Work to be completed> Scan each line of the entries below for the word "Save" and count the ones where it appears. The answer is that number alone.

-------- Data to use

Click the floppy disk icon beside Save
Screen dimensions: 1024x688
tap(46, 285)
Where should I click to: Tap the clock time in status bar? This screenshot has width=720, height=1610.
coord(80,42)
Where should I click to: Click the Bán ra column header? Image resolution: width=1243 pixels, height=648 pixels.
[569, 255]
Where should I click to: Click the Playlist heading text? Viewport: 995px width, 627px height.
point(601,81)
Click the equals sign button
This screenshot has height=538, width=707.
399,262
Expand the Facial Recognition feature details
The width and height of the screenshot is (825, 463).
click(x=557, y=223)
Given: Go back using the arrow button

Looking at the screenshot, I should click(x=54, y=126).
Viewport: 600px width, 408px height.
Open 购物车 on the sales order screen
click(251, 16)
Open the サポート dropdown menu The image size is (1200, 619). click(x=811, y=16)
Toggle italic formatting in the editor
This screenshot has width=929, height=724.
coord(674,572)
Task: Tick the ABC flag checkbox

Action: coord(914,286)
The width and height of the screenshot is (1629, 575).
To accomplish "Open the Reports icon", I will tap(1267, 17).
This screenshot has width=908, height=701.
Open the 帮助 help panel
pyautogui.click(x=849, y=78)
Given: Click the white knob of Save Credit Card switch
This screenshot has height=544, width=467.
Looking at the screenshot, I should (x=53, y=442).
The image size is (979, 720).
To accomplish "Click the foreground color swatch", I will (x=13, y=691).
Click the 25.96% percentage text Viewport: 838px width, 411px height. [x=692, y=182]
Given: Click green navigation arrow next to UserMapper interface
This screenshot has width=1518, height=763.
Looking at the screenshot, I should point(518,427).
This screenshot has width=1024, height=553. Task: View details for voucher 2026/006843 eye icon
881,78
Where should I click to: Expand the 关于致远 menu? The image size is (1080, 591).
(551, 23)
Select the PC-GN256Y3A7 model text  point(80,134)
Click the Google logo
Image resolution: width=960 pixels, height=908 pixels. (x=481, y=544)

----------------

Answer> 2